Capturing and Reporting Actionable Data
Some things to think about as they relate to the ability to capture and report data that would be useful for real-time decision support include the ability to do the following:
• support a dose reporting system to look historically into a PACS database and seek the full patient jacket for all codified dose data;
• gather and notify aggregate dose exposure at the time of order so that decision support can occur before a study is completed;
• provide “on-demand” comparative dose reports individualized to a single patient or group;
• calculate aggregate dose and create a Health Level Seven International message to activate a halt feature on the ordering system until a case is reviewed in the decision-support process;
• compare and contrast different vendors’ equipment for dose output;
• provide automated output data to the ACR registry; and
• cross-reference scan protocols between scanners for dose output.
Technology and Best Practices
These dose reporting and tracking systems should automate what would normally be a manual process of compiling the data by using individual exam reports where the procedure dose may or may not have been documented.

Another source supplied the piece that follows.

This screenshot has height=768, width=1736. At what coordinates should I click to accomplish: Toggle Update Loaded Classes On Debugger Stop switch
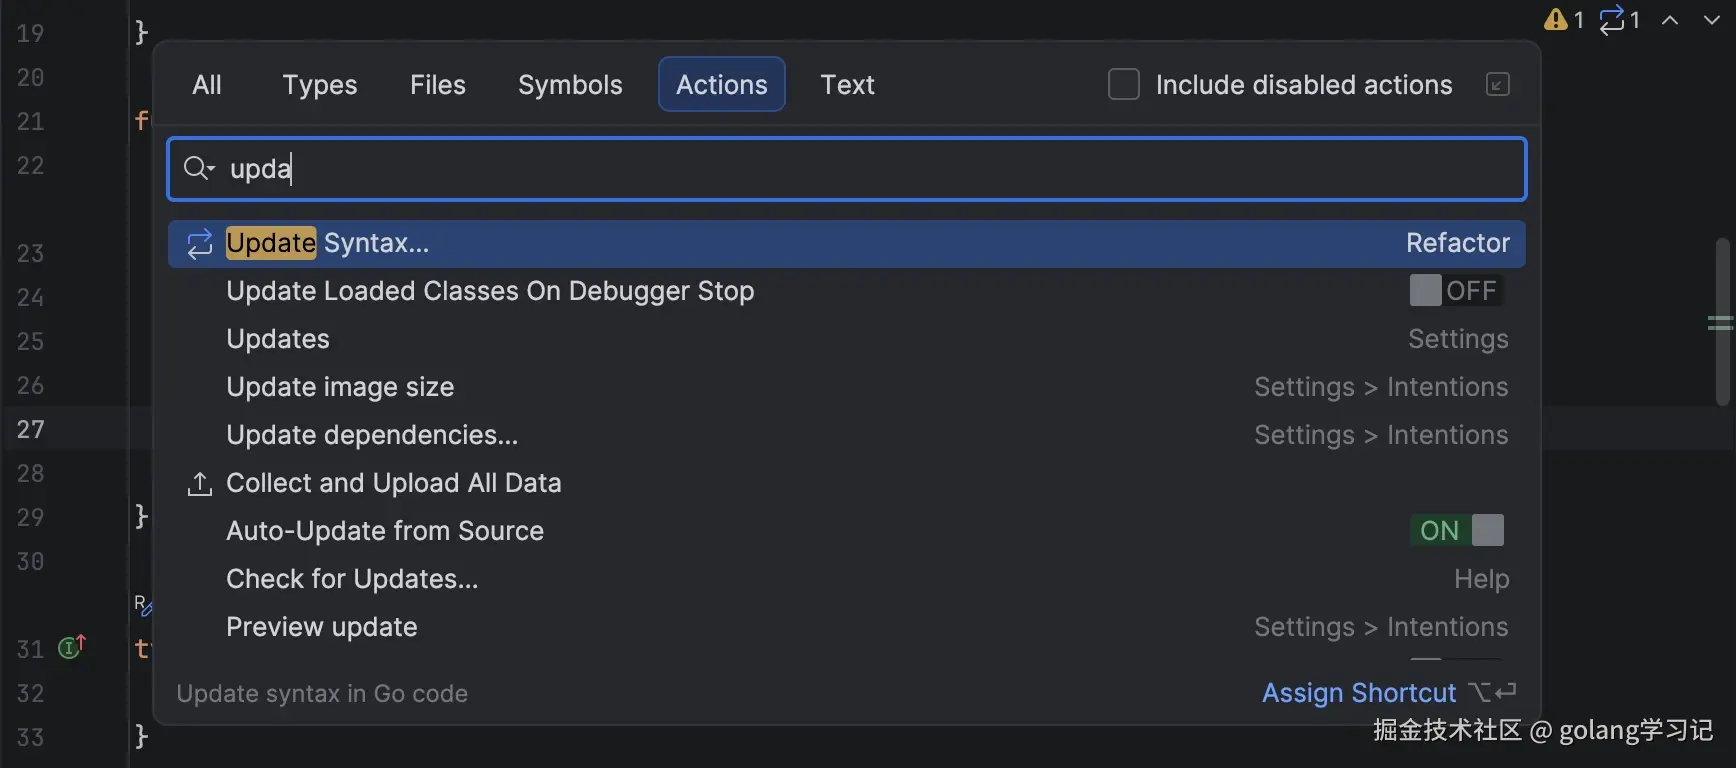(1456, 291)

I do not know of any organization that has engaged a workflow to seek out, correlate, and record exposure data as part of the ordering process. The amount of manual effort to accomplish this would be daunting, especially if a department is part of a larger organization where patients can seek care at different sites.
The fact is that in order to have an effective dose monitoring process, organizations must be able to utilize technology capable of mining the exposure data in our clinical systems. PACS images store exposure information in the DICOM header of a procedure.
Automating the process of retrieving these data and reporting total exposure to a patient pending an X-ray–emitting exam before additional exposure is a much more sensible process than merely capturing the procedural dose and doing nothing with it. So many questions related to process will emerge as dose reporting requirements continue to evolve. How does an organization deal with high exposure values once the data are aggregated to reflect the “total dose” a patient has received? Where will the data enter the decision-support model? Will capital equipment purchases incorporate any consideration of a vendor’s device exposure index?
In the next few years, dealing proactively with radiation dose exposure will be an operational issue requiring a viable technology mirrored by well-thought-out workflow and process. These efforts will be exacerbated as healthcare systems seek interoperability with nonaffiliated hospitals and outpatient imaging providers. It won’t be long before aggregate dose reporting will incorporate a patient’s entire exposure history regardless of where the exposure was initiated. In the meantime, we must consider getting our houses in order and start becoming proactive around the issue of medical X-ray exposure.
— Shawn McKenzie is president and CEO of Ascendian Healthcare Consulting.